_Problem requirements_
Reproduce each of the following entries line for line, with no changes.

::: Extracted records :::

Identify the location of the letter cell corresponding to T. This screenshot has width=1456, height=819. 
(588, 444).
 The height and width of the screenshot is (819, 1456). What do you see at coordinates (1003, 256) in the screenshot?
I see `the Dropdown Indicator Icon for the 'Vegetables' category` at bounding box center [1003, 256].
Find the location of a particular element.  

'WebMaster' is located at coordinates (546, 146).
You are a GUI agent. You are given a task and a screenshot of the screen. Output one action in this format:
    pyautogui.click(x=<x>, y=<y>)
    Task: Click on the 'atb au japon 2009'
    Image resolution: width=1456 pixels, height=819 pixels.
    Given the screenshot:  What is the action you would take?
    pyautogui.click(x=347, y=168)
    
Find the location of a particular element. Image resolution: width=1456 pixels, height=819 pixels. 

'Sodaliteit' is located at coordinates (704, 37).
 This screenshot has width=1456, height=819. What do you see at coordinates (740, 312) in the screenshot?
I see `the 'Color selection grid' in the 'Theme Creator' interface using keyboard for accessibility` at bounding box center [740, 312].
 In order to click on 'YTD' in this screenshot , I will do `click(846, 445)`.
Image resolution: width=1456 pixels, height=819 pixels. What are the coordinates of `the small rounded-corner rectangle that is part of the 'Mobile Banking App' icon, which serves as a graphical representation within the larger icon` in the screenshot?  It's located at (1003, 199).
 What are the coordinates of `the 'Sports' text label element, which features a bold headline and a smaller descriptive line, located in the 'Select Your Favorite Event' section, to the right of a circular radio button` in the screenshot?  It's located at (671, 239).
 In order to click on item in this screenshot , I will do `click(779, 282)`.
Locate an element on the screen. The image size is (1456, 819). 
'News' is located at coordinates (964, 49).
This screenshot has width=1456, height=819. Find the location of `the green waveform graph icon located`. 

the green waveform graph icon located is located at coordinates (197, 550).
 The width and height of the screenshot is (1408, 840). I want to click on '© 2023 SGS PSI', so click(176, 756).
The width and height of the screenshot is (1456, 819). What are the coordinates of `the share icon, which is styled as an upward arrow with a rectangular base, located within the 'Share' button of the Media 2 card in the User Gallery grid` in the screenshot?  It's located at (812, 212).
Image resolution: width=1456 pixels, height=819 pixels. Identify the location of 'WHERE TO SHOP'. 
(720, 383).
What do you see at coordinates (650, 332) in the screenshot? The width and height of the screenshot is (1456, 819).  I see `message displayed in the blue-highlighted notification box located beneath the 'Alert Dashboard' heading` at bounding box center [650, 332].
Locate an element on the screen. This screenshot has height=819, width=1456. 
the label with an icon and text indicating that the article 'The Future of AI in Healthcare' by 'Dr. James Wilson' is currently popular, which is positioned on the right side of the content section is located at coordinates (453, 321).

:::

_Reply to the exercise_
Identify the location of the letter cell corresponding to T. This screenshot has width=1456, height=819. 
(588, 444).
 The height and width of the screenshot is (819, 1456). What do you see at coordinates (1003, 256) in the screenshot?
I see `the Dropdown Indicator Icon for the 'Vegetables' category` at bounding box center [1003, 256].
Find the location of a particular element.  

'WebMaster' is located at coordinates (546, 146).
You are a GUI agent. You are given a task and a screenshot of the screen. Output one action in this format:
    pyautogui.click(x=<x>, y=<y>)
    Task: Click on the 'atb au japon 2009'
    Image resolution: width=1456 pixels, height=819 pixels.
    Given the screenshot:  What is the action you would take?
    pyautogui.click(x=347, y=168)
    
Find the location of a particular element. Image resolution: width=1456 pixels, height=819 pixels. 

'Sodaliteit' is located at coordinates (704, 37).
 This screenshot has width=1456, height=819. What do you see at coordinates (740, 312) in the screenshot?
I see `the 'Color selection grid' in the 'Theme Creator' interface using keyboard for accessibility` at bounding box center [740, 312].
 In order to click on 'YTD' in this screenshot , I will do `click(846, 445)`.
Image resolution: width=1456 pixels, height=819 pixels. What are the coordinates of `the small rounded-corner rectangle that is part of the 'Mobile Banking App' icon, which serves as a graphical representation within the larger icon` in the screenshot?  It's located at (1003, 199).
 What are the coordinates of `the 'Sports' text label element, which features a bold headline and a smaller descriptive line, located in the 'Select Your Favorite Event' section, to the right of a circular radio button` in the screenshot?  It's located at (671, 239).
 In order to click on item in this screenshot , I will do `click(779, 282)`.
Locate an element on the screen. The image size is (1456, 819). 
'News' is located at coordinates (964, 49).
This screenshot has width=1456, height=819. Find the location of `the green waveform graph icon located`. 

the green waveform graph icon located is located at coordinates (197, 550).
 The width and height of the screenshot is (1408, 840). I want to click on '© 2023 SGS PSI', so click(176, 756).
The width and height of the screenshot is (1456, 819). What are the coordinates of `the share icon, which is styled as an upward arrow with a rectangular base, located within the 'Share' button of the Media 2 card in the User Gallery grid` in the screenshot?  It's located at (812, 212).
Image resolution: width=1456 pixels, height=819 pixels. Identify the location of 'WHERE TO SHOP'. 
(720, 383).
What do you see at coordinates (650, 332) in the screenshot? The width and height of the screenshot is (1456, 819).  I see `message displayed in the blue-highlighted notification box located beneath the 'Alert Dashboard' heading` at bounding box center [650, 332].
Locate an element on the screen. This screenshot has height=819, width=1456. 
the label with an icon and text indicating that the article 'The Future of AI in Healthcare' by 'Dr. James Wilson' is currently popular, which is positioned on the right side of the content section is located at coordinates (453, 321).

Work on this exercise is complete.